1. Meral 3 Op het jacht


    Datum: 8-12-2018, Categorieën: Werk Auteur: Paul, Bron: Gertibaldi

    Op zaterdagmorgen werd ik wreed uit mijn roes gewekt. De telefoon bleef aanhoudend bellen. Ik nam op en kreeg de havenmeester aan de lijn. Er was die nacht ingebroken in een aantal jachten en nu wilde men weten welke boten wel en welke niet door het inbrekersgilde waren bezocht. Voorzichtig sloeg ik het dekbed van mij af en wilde opstaan om even naar de jachthaven te rijden. Voor Meral zou ik wel een briefje achter laten. Mijn boot had ik de laatste 2 jaar niet meer gezien. Alleen ga je niet zo snel varen en had me al eens voorgenomen haar te verkopen.
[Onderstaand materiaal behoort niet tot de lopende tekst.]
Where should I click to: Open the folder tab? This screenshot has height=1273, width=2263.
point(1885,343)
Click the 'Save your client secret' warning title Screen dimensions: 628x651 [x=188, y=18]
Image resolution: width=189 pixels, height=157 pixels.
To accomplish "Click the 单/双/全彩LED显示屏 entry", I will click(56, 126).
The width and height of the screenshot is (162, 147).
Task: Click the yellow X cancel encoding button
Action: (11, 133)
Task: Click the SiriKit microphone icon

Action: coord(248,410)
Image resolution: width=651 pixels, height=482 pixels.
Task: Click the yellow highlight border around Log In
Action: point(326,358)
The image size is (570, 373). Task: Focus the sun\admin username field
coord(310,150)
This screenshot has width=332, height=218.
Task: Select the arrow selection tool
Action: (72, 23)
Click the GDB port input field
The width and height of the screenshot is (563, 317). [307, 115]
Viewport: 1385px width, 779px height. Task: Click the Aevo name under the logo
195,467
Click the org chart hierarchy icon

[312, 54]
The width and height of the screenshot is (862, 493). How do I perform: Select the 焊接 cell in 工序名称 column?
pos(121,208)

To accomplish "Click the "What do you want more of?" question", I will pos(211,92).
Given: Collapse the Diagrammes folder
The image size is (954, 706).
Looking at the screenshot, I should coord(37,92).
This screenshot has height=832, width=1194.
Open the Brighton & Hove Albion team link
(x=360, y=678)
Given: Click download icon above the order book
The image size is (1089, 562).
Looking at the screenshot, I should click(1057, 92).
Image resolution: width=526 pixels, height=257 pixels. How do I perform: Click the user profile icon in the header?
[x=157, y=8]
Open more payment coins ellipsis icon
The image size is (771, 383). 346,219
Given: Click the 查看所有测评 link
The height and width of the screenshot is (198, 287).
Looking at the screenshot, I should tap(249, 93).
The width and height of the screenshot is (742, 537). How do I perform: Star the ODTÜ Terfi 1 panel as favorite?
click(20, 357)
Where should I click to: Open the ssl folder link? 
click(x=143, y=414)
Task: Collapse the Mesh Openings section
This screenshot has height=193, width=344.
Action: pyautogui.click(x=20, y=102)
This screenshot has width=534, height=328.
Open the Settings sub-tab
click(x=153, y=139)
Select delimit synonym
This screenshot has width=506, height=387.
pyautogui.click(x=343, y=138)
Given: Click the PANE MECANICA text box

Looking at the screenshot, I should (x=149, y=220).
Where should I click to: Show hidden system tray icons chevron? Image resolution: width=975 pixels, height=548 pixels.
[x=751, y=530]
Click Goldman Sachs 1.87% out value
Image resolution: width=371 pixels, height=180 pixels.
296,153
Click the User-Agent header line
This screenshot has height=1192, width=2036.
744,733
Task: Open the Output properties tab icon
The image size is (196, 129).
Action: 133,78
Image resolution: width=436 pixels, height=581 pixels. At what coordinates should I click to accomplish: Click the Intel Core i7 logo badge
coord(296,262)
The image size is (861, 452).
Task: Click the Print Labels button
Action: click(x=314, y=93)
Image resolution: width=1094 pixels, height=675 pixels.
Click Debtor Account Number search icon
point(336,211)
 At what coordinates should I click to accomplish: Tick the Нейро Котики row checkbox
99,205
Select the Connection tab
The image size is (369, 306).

De zeewaardige Bayliner met slaapplaats voor 6 personen zou best nog wat opbrengen alleen had ik het geld niet direct nodig, dus was de verkoop nog steeds uitgesteld.
    
    Meral werd echter wakker van deze beweging en sloeg direct een arm om me heen. Niet weggaan schatje zei ze vriendelijk en liet har hand afzakken naar mijn lul die hierop direct reageerde. Ik vertelde haar dat ik even naar mijn boot moest wegens inbraak in de jachthaven, waarop ze meteen reageerde met de woorden: Heb jij een boot, leuk dan kunnen we de rest van dit weekend ongestoord gaan varen. Ze wist niet dat je toch proviand, water en brandstof in moet slaan als je een weekend weg wilt, Op het water kom je niet snel een supermarkt tegen waar je snel een boodschapje kunt doen. Ze wilde niets van mijn bezwaren weten, stapte snel uit bed en trok een kort zomerjurkje over haar naakte lichaam. Haar tepels drukte zwaar tegen de stof. Ze zag er uit om op te vreten. ...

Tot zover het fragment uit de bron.